Жил Бучинский на приисках припеваючи, ел по четыре раза в день, а в хорошую погоду любил бродить по прииску, останавливаясь преимущественно около тех вашгердов, где работали красивые девки. До женского пола Бучинский был необыкновенно падок и не пропускал мимо ни одной смазливой рожицы. По целым часам, бывало, торчит, как индюк, около баб и не уйдет без того, чтобы не щипнуть самую хорошенькую. От баб иногда ему крепко доставалось, но на удары скребками или просто рукой наотмашь Бучинский только жмурился, как закормленный кот, и приговаривал с неоставлявшим его никогда юмором: «А ты, Апроська, побереги руку-то, глупая: пригодится еще».
Приисковая контора только что была поставлена весной и желтела на пригорке своими новыми бревнами и тесовой крышей. Она делилась на две половины. В одной помещалась собственно контора, где жил Бучинский и хранилась касса, а в другой была устроена кухня и людская. Собственно контора одним окном выходила на дорогу, а двумя другими на прииск, так что Бучинский из-за своего письменного стола мог видеть всякого, кто ехал на прииск или с прииска, а также и то, что делалось на прииске. Стены конторы внутри были только что выделаны и еще хранили следы топора, которым с грехом пополам были обтесаны бревна. Пол и потолок были сделаны из расколотых надвое бревен и подровнены как раз настолько, чтобы на полу нога не запиналась о края настланных плах. Желтый мох, которым были законопачены пазы между бревнами, не успел еще завянуть и таращился клочьями, усиками и колючей щетиной; когда по утрам горячее июльское солнце врывалось в окна конторы снопами ослепительных лучей, которые ложились на полу золотыми пятнами и яркими полосами, веселые зайчики долго и прихотливо перебегали со стены на стену, зажигая золотыми искорками капли свежей смолы, вытоплявшиеся из расщелявшихся толстых бревен. Одно окно, как зеленым шатром, было защищено лапистыми ветвями старой ели; солнечные лучи, проходя через живую сетку из зеленых игл, окрашивались особенным, желто-зеленым цветом, точно их пропустили сквозь тонко прокованный лист золота.

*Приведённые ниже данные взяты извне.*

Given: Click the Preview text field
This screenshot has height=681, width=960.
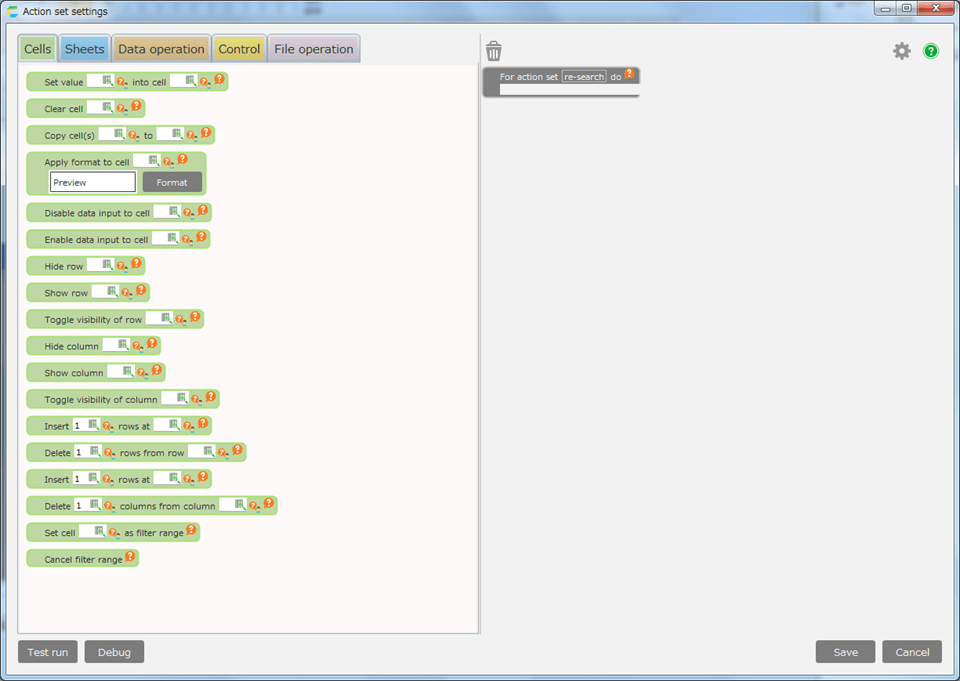Looking at the screenshot, I should [x=93, y=183].
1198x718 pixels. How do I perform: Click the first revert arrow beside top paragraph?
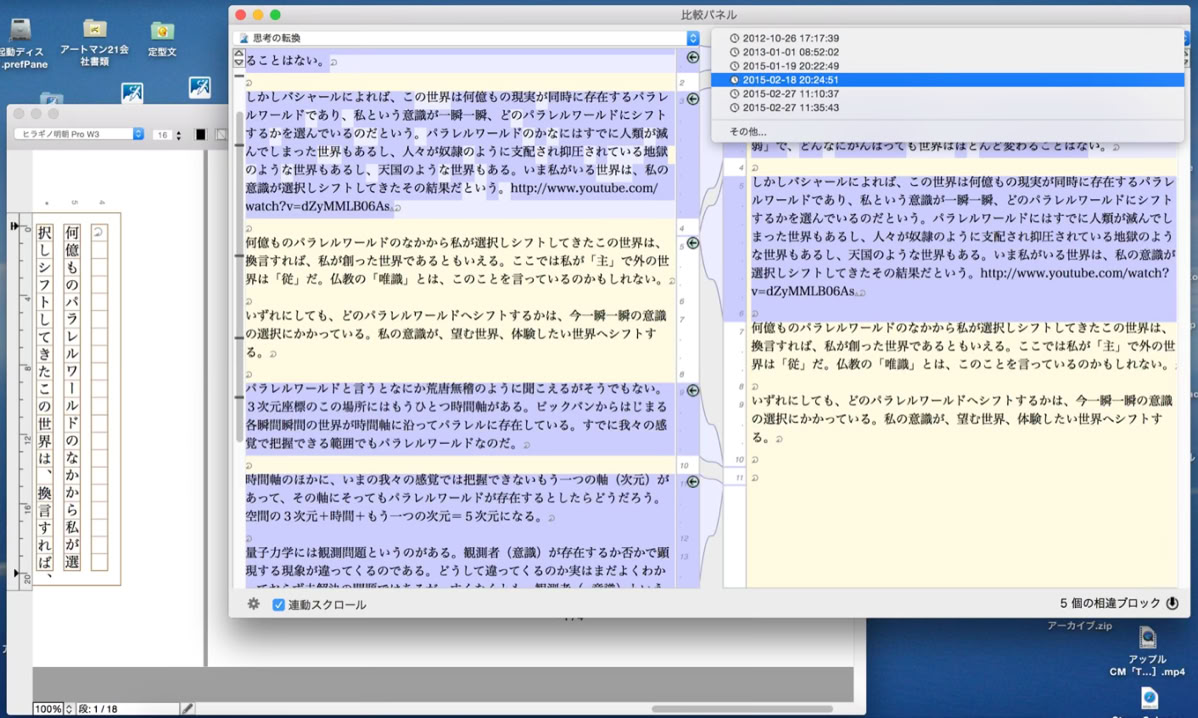click(693, 57)
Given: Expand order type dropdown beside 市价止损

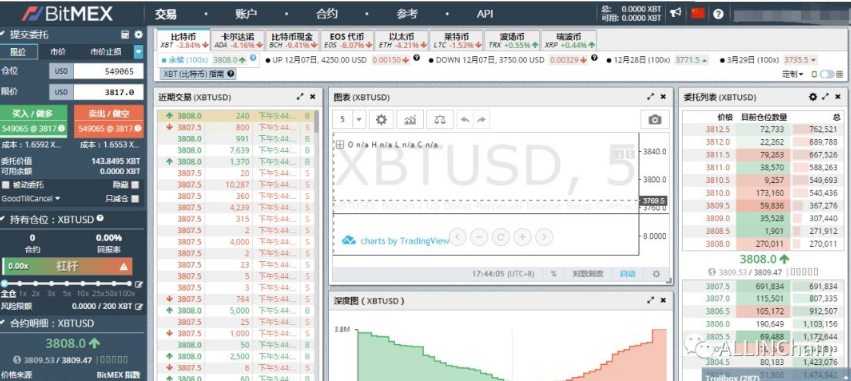Looking at the screenshot, I should pos(138,52).
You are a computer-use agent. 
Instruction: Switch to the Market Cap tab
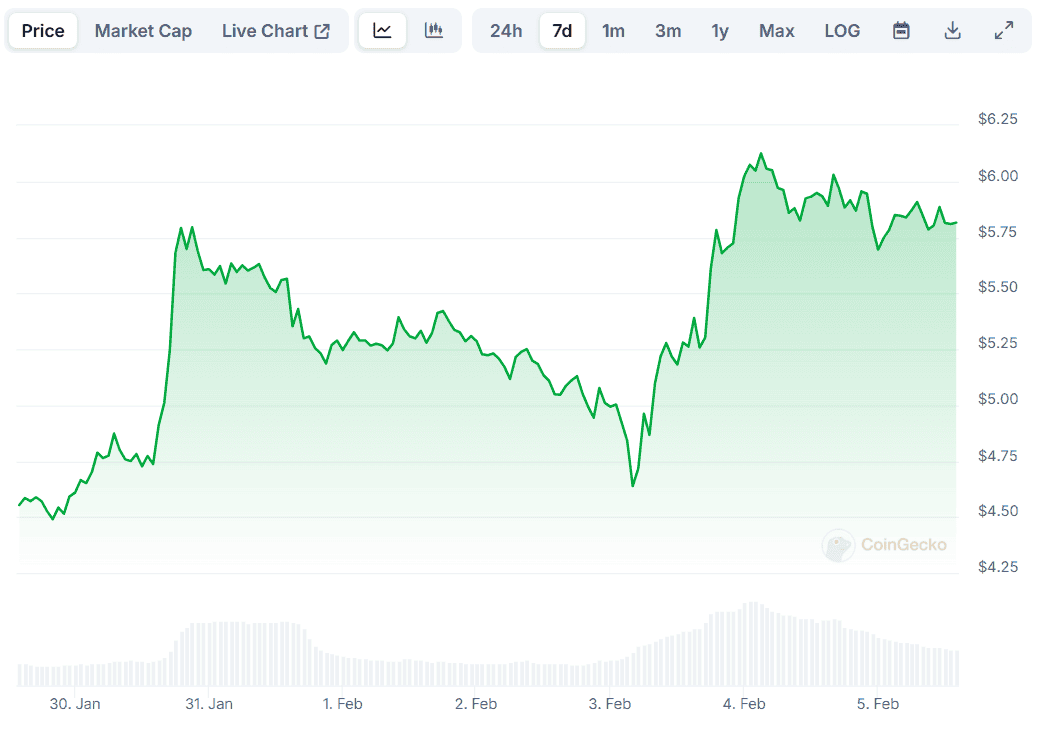click(143, 31)
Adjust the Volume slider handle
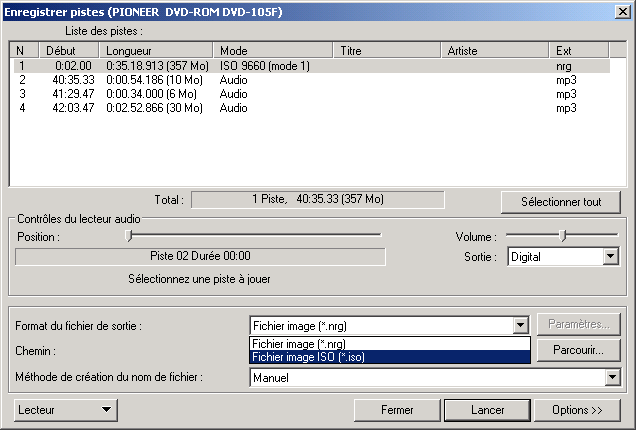Screen dimensions: 636x430 (563, 236)
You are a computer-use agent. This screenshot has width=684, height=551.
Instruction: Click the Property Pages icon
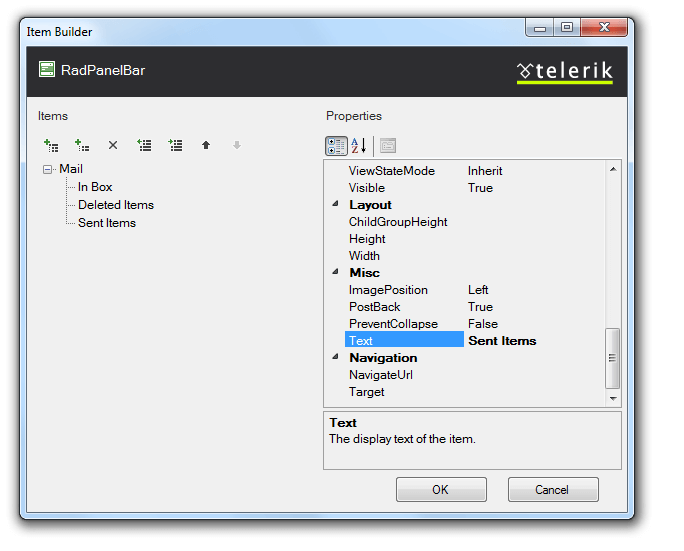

Обстановка конторы отличалась большой простотой и тем отчаянным беспорядком, какой всюду вносит с собой грубая половина человеческого рода. Сам Бучинский прибавил от себя специально хохлацкую грязь и какой-то особенный запах, который никогда не оставлял его. У самых окон, во всю длину наружной стены, на деревянных козлах были настланы доски и прикрыты толстым серым сукном; это и был письменный стол, около которого торчали два колченогих стула и новенькая табуретка со следами красноватой приисковой глины. На столе смешалась масса предметов в замечательном беспорядке. Можно было подумать, что все эти предметы были высыпаны на стол прямо из мешка, да так и остались в том положении, куда толкнула их сила инерции. Из-под слоя желтой приисковой пыли, рассыпанного табаку, пепла и окурков можно было рассмотреть чернильницу без чернил, несколько железных кружек с красными приисковыми печатями, пустую готовальню, сломанный ящик из-под сигар, коллекцию штуцерных пуль, дробь в мешочке, дробь в коробочке из-под пастилок Виши и дробь, просто рассыпанную по всему столу вместе с пистонами, оборванными пуговицами, обломками сургуча, заржавевшими перьями и тому подобной дрянью, которая неизвестно для чего и как забирается на письменные столы. Кипы счетов и конторских книг были сложены отдельно, под прессом из золотосодержащего кварца; несколько раскрытых книг лежали там и сям в самых отчаянных позах, как только что раздавленные люди с раскинутыми руками.